Internal Server Error on VPS in random intervals

I’m running ERPnext on Digital Ocean Ubuntu 14.04 x64 droplet and everything works very smoothly and as expected. But on random intervals the server responds with “Internal Server Error” in the browser until I reboot the machine. I did’t find a pattern, yet, and I’m not sure which log files I should check to trace back the root of the cause. Any help is highly appreciated.

Bst, PS

2 Likes

You can check logs in the logs dir of the bench. Web.error.log is what you’re looking for. You can restart the frappe process by running bench update --build (it’ll trigger supervisor restart without pulling/patching)

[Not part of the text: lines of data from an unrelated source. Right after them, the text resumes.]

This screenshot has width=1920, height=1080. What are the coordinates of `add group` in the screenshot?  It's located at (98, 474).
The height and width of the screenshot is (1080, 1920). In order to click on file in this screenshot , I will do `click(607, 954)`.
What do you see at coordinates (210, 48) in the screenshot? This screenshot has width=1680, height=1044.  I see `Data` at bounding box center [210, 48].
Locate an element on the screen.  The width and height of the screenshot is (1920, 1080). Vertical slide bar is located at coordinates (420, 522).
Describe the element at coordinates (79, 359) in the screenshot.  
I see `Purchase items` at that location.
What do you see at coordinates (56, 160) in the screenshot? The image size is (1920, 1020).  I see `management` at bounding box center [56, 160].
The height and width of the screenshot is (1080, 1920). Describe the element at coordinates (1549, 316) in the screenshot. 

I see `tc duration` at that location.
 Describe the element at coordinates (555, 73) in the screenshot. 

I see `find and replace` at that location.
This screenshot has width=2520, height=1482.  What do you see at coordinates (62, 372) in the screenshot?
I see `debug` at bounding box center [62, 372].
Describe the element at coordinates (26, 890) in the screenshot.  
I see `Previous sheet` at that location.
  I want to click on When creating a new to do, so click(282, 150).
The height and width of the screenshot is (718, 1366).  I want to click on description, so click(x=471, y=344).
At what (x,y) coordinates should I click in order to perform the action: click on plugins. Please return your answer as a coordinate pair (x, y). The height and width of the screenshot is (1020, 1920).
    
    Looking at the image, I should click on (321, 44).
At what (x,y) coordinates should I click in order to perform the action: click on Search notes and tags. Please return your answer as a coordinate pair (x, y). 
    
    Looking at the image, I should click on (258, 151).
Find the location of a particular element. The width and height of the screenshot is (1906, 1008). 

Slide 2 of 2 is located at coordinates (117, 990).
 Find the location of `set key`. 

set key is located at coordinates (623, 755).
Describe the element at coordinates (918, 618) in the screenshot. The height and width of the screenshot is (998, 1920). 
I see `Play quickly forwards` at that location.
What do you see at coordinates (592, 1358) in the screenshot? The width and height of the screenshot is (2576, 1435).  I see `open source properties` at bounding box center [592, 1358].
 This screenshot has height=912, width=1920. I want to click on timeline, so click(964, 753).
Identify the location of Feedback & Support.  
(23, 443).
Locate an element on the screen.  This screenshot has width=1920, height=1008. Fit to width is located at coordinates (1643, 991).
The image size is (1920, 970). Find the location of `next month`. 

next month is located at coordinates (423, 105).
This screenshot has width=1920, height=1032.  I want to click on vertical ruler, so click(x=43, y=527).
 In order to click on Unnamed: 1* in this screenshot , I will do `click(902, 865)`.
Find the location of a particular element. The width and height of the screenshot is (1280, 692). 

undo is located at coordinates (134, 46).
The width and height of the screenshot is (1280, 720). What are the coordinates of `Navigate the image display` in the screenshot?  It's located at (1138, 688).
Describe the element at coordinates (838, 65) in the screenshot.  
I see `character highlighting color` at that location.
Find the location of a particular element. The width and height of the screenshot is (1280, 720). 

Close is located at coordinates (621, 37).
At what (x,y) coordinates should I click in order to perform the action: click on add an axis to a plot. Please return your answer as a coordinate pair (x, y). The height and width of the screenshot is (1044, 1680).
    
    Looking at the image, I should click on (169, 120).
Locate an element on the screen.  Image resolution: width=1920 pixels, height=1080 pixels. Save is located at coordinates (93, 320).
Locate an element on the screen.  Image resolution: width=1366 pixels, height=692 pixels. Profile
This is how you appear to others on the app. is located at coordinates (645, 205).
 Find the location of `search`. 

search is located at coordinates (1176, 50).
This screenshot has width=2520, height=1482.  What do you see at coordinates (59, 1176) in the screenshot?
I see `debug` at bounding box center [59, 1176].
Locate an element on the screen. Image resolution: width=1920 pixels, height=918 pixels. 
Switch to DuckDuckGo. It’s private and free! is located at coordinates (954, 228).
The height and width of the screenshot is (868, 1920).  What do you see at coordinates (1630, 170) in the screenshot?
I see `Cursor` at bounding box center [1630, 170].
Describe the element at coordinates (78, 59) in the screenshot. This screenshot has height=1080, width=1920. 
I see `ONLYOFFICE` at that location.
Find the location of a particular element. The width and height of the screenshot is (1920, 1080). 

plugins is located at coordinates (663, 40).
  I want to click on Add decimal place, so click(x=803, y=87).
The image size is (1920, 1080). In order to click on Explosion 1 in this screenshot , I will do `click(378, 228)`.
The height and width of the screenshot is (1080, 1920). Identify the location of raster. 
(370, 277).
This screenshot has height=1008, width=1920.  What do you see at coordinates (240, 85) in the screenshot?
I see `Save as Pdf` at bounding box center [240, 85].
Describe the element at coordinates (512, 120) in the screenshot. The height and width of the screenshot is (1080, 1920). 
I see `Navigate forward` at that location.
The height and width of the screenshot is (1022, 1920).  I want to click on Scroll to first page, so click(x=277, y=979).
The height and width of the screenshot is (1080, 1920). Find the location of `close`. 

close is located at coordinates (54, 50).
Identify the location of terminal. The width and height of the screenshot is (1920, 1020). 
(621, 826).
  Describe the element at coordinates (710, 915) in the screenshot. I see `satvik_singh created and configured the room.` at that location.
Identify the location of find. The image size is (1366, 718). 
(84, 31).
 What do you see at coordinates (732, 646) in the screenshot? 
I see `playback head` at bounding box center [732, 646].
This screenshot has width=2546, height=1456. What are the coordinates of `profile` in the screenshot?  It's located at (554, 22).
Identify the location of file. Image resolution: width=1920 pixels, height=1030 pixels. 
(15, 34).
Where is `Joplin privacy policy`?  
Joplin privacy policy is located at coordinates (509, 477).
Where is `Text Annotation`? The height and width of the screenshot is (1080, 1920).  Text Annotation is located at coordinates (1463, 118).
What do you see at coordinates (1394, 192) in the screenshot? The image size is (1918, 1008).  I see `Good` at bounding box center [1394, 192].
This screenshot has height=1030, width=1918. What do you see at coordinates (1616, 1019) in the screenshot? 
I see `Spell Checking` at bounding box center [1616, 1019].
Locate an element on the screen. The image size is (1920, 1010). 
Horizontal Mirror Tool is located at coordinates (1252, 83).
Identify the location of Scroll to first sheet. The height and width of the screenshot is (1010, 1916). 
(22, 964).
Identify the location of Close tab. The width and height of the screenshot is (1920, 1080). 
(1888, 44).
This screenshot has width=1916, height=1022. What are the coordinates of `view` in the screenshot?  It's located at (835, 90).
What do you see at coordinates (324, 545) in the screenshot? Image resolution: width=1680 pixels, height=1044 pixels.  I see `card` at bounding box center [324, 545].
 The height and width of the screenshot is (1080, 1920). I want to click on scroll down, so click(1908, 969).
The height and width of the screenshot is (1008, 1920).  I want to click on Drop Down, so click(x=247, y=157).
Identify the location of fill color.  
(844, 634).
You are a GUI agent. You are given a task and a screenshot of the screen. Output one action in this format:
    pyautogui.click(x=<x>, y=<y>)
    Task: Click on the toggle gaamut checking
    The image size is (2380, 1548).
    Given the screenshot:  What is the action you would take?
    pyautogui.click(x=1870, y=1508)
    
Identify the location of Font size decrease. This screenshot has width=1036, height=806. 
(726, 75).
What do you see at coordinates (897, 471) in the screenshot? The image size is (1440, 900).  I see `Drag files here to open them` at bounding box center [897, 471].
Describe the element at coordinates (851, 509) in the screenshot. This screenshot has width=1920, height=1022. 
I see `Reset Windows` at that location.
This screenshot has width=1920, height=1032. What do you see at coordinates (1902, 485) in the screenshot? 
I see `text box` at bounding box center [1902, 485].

Web.error.log is just an empty file. But there are plenty of entries like this in worker.error.log:

[2014-10-11 19:04:25,543: ERROR/MainProcess] Task frappe.tasks.enqueue_events_for_site[d7aba8cc-4572-4dde-b5c9-349d9d1f2cc9] raised unexpected: LockTimeoutError(u'./erpnext.mydomain./locks/scheduler.lock',)
Traceback (most recent call last):
  File "/home/frappe/frappe-bench/env/local/lib/python2.7/site-packages/celery/app/trace.py", line 240, in trace_task
    R = retval = fun(*args, **kwargs)
  File "/home/frappe/frappe-bench/env/local/lib/python2.7/site-packages/celery/app/trace.py", line 437, in __protected_call__
    return self.run(*args, **kwargs)
  File "/home/frappe/frappe-bench/apps/frappe/frappe/tasks.py", line 108, in enqueue_events_for_site
    enqueue_events(site)
  File "/home/frappe/frappe-bench/apps/frappe/frappe/utils/scheduler.py", line 25, in enqueue_events
    lock = create_lock('scheduler')
  File "/home/frappe/frappe-bench/apps/frappe/frappe/utils/file_lock.py", line 16, in create_lock
    if not check_lock(lock_path):
  File "/home/frappe/frappe-bench/apps/frappe/frappe/utils/file_lock.py", line 25, in check_lock
    raise LockTimeoutError(path)
LockTimeoutError: ./erpnext.mydomain./locks/scheduler.lock

The server crashed again, showing Internal Server Error in the browser. bench update --build didn’t fix it but a server reboot did. I fount the following entries at the end of syslog but I am not sure if they are related.

Oct 12 18:29:38 erp ntpd[2072]: Listening on routing socket on fd #22 for interface updates
Oct 12 18:29:43 erp kernel: [   35.826440] random: nonblocking pool is initialized
Oct 12 18:54:42 erp kernel: [ 1534.568023] perf samples too long (5455 > 5000), lowering kernel.perf_event_max_sample_rate to 25000
Oct 12 19:17:01 erp CRON[2103]: (root) CMD (   cd / && run-parts --report /etc/cron.hourly)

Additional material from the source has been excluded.